In the final chapter, Seeley lists his bee-derived rules for good human decision-making, and describes how he applied them as head of Cornell University's neurobiology and behaviour department in Ithaca, New York. He points out that groups make the best decisions when leaders interfere as little as possible. Individuals are then free to explore and debate options, and are most likely to arrive at the best decision. The wise leader, he advises, manages the process of decision-making and lets the product take care of itself.

In his own community, Seeley ensured that all possibilities were considered and that everyone had his or her say. He then stepped back to let the group make up its own mind by secret ballot. Such a process (discovered by several human societies independently) ought to work well in situations where a group with a common interest chooses between many options, from friends choosing a holiday destination to a government poised to invest billions in a defence system.

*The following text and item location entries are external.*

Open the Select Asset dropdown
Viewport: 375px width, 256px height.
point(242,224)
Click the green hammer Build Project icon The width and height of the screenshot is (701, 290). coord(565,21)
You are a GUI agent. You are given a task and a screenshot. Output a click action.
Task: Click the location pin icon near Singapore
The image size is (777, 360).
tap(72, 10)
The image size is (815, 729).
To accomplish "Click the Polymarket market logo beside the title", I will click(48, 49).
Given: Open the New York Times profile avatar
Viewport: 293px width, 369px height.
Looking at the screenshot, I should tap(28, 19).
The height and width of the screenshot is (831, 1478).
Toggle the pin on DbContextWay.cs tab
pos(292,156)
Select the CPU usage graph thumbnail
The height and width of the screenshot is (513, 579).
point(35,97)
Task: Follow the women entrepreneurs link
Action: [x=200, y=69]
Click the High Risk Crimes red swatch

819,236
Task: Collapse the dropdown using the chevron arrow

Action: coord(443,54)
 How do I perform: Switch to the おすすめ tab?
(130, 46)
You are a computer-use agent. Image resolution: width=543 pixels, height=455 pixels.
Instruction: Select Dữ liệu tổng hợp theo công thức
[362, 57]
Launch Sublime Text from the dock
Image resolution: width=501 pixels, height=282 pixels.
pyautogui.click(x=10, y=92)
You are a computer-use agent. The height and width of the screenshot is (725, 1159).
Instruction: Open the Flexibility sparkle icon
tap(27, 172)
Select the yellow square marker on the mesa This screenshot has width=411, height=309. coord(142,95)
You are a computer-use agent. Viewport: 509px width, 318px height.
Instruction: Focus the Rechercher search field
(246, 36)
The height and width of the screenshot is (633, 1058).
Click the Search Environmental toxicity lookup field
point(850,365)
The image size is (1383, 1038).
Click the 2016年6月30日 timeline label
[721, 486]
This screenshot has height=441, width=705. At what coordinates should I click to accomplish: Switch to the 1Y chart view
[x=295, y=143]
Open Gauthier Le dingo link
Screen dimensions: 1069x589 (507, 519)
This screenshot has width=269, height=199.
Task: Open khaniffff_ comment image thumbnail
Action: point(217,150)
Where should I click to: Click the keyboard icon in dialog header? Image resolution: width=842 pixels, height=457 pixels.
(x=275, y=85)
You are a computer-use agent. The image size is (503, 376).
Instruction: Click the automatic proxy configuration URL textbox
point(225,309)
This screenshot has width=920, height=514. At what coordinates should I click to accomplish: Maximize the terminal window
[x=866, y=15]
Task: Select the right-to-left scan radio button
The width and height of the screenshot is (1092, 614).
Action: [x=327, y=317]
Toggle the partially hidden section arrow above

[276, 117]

However, this rule about leaders facilitating decisions rather than making them is also the one humans find hardest to apply. Why struggle to the top if you can't push your own agenda? Or why pick leaders if they don't make their presence felt? In a crowd-sourcing exercise this year by the new UK government, for example, the public was asked to propose policy ideas and money-saving tips. Thousands of suggestions came in. But people were not asked to choose between the proposals. The decisions remained with those at the top. Humans prize their power and expertise — and that, Seeley's splendid book suggests, may be a cause of many of our problems.